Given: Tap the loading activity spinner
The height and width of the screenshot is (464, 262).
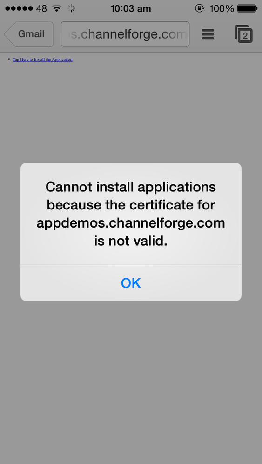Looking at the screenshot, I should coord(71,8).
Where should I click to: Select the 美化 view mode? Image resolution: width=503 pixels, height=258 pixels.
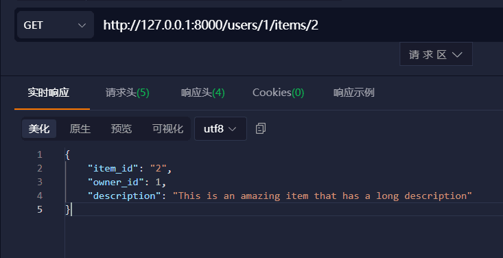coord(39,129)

__Problem to solve__. Take the line containing "Where should I" and every line after it through the end of the data, and write them out exactly, with no pictures.

__Your response__.
Where should I click to: Select the 美化 view mode? Image resolution: width=503 pixels, height=258 pixels.
coord(39,129)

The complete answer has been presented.